## Problem statement
Pull every line of the entries that has the word "agent".
..........
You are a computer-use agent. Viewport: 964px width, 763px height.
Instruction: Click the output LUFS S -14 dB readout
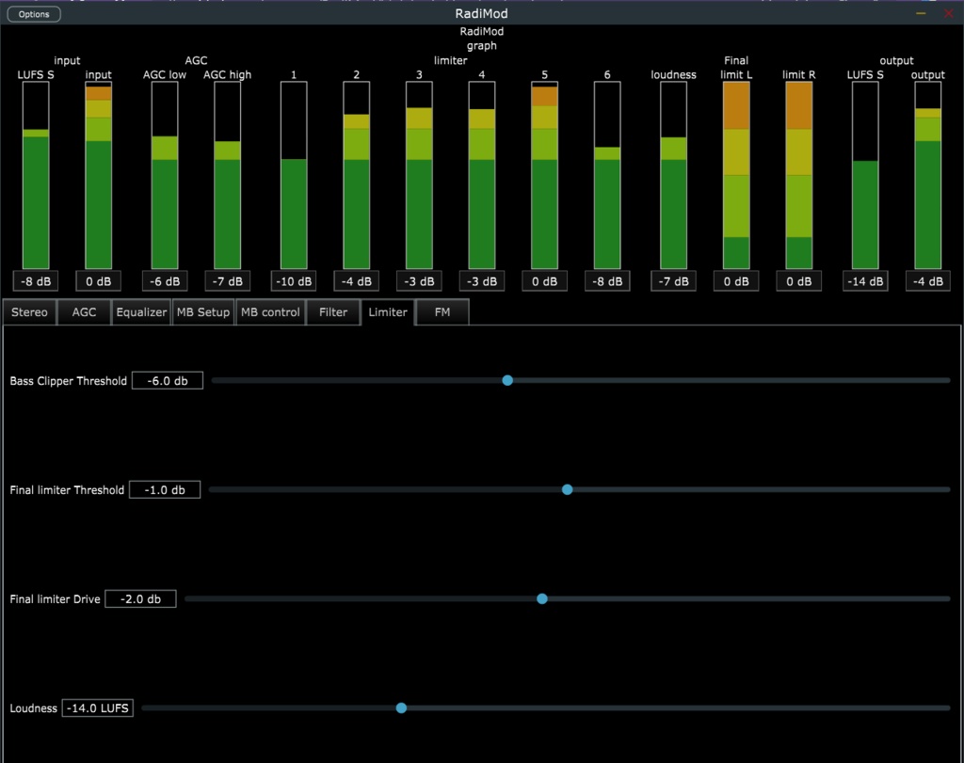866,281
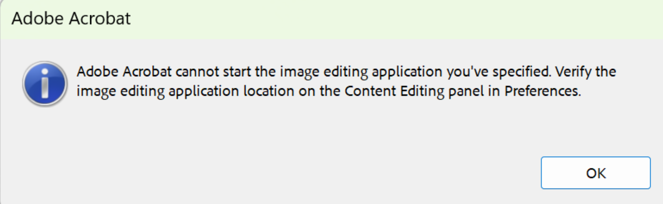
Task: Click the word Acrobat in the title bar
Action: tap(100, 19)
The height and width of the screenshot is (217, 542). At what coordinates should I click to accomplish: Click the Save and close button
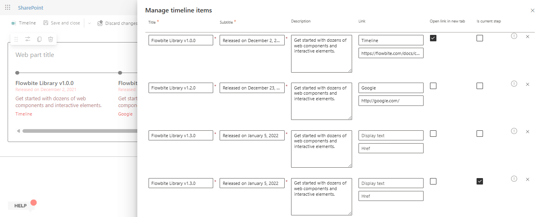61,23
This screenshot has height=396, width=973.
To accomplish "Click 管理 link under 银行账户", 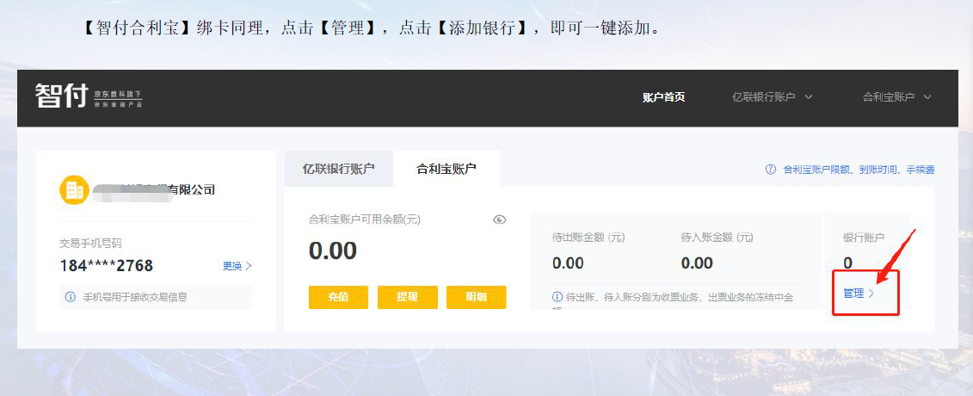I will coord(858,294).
..........
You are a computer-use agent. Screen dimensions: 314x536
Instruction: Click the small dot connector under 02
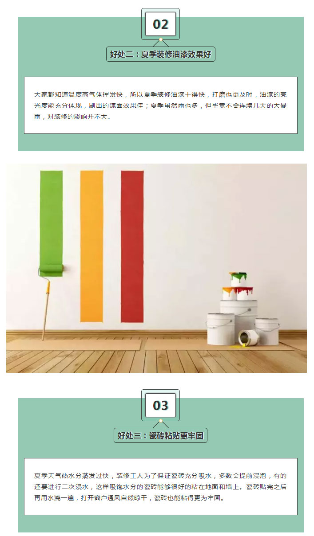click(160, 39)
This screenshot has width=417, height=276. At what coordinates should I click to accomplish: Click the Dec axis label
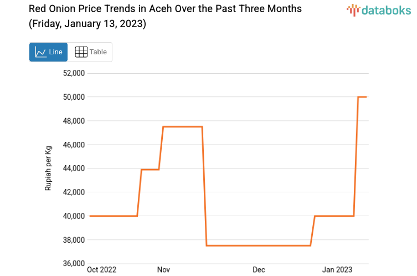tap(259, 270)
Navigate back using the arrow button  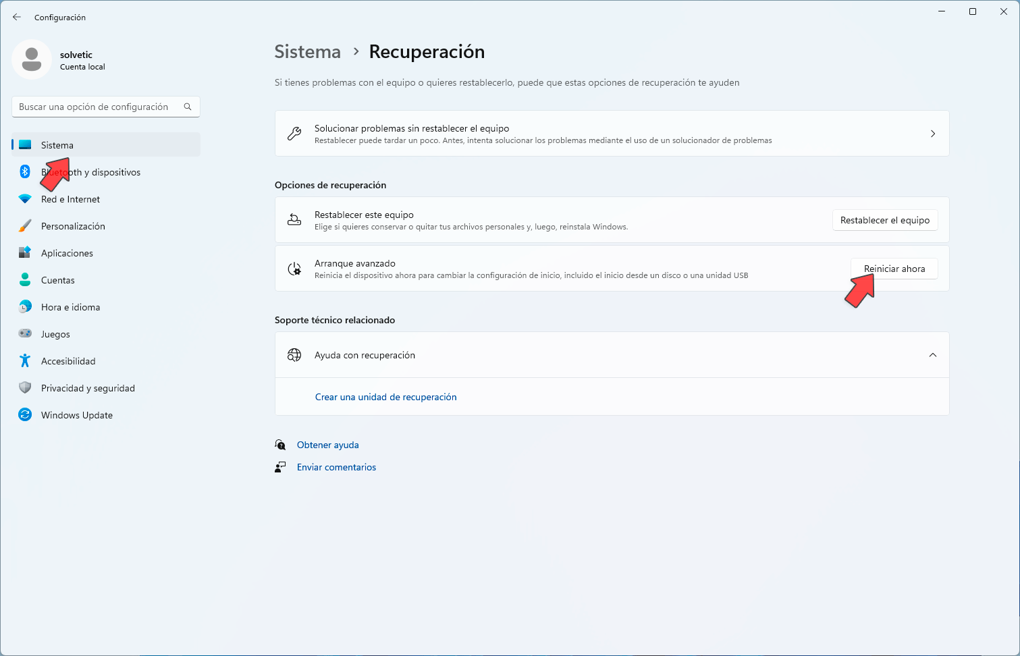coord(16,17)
..........
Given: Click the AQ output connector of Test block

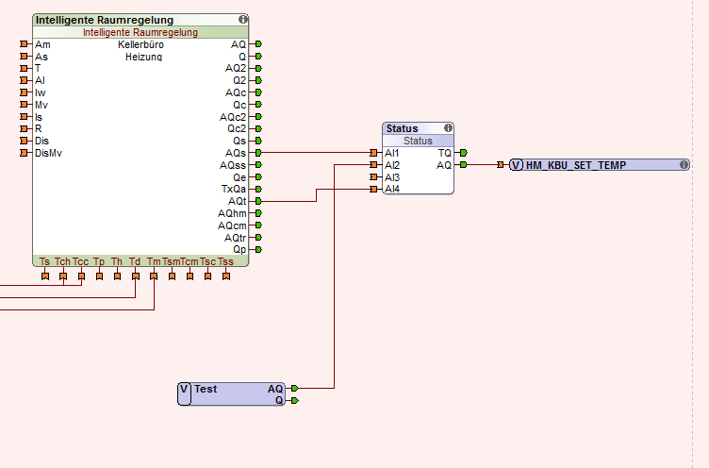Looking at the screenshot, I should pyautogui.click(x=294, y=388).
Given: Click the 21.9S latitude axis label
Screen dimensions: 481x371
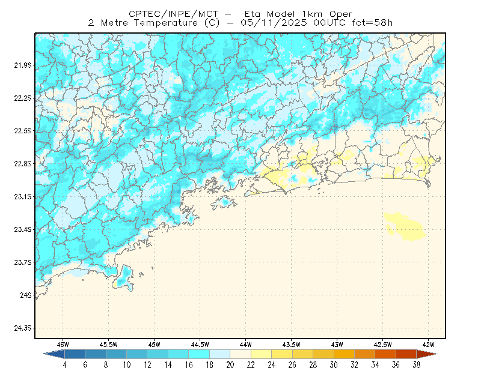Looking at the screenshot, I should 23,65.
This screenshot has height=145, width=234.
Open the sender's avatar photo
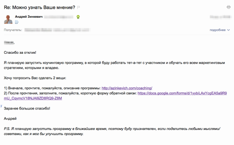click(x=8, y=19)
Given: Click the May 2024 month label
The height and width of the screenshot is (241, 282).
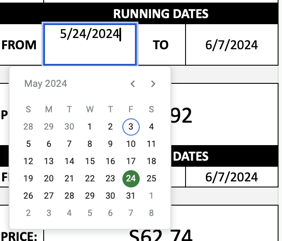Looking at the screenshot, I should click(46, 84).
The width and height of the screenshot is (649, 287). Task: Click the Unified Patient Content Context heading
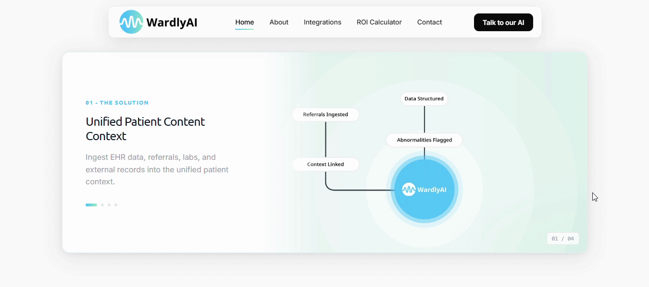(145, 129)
..........
## Worked solution
You are a computer-use agent. Viewport: 964px width, 763px height.
You are a computer-use agent. Screen dimensions: 314x536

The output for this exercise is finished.